On average, seven decision makers now make up a buying team, so make sure your sales team isn’t limiting their conversation to just one of them. Each decision maker has job specific challenges they need to address. Your sales team needs to provide insight for each persona. They should encourage their contact to share the information they provide, or set-up meetings so they can start to expand their range of influence within the organization. Then, using their new sales skills, and insight driven collateral from the marketing team they can work with their key contact to help overcome objections or highlight opportunities until the decision-making team is engaged.

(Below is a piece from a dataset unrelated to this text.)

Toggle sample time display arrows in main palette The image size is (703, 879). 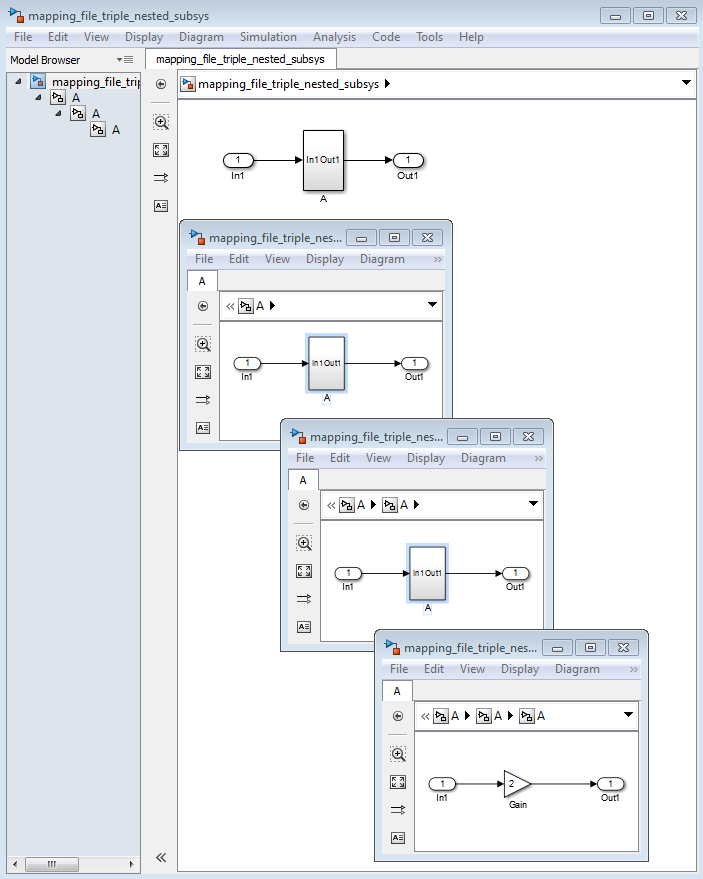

Over time, your cold MQL will move to a friendly business relationship where there is genuine business value for your prospect to speak with your sales team. Your MQL will also have the support of their wider buying group. Suddenly, that move from their status quo to a new way of working begins to look a lot less scary and more beneficial than it ever did before.


Repeat at speed


Getting your sales team to cultivate relationships like this takes time and you still have a pipeline to build and a quarterly target to hit. Help them copy, paste and customize. Good Sales Content Management Systems give sales people access to relevant insights for different personas, verticals and stages of the buying journey. They work best when they’re owned by both the content developers (marketing) and the content disseminators (sales). The major benefits are:


– Increased time selling: Finger-tip access to easily customizable content, based on a persona, industry or business challenge so sales can get on with selling


– Additional sales insight. Providing insight on who has viewed the content, who its been shared with and which pieces of content are most read – invaluable for both sales and marketing


Next time your team moans that their hot prospect has gone cold, stop and think about the why that might be and what you as a sales leader can do to help. Acknowledge what Gen Z is bringing to the world of work, recognize that millennials are now your major decision makers and equip your team with the skills, tools and content they need to engage with your new prospects on their terms. Your team, your business and your customers will thank you.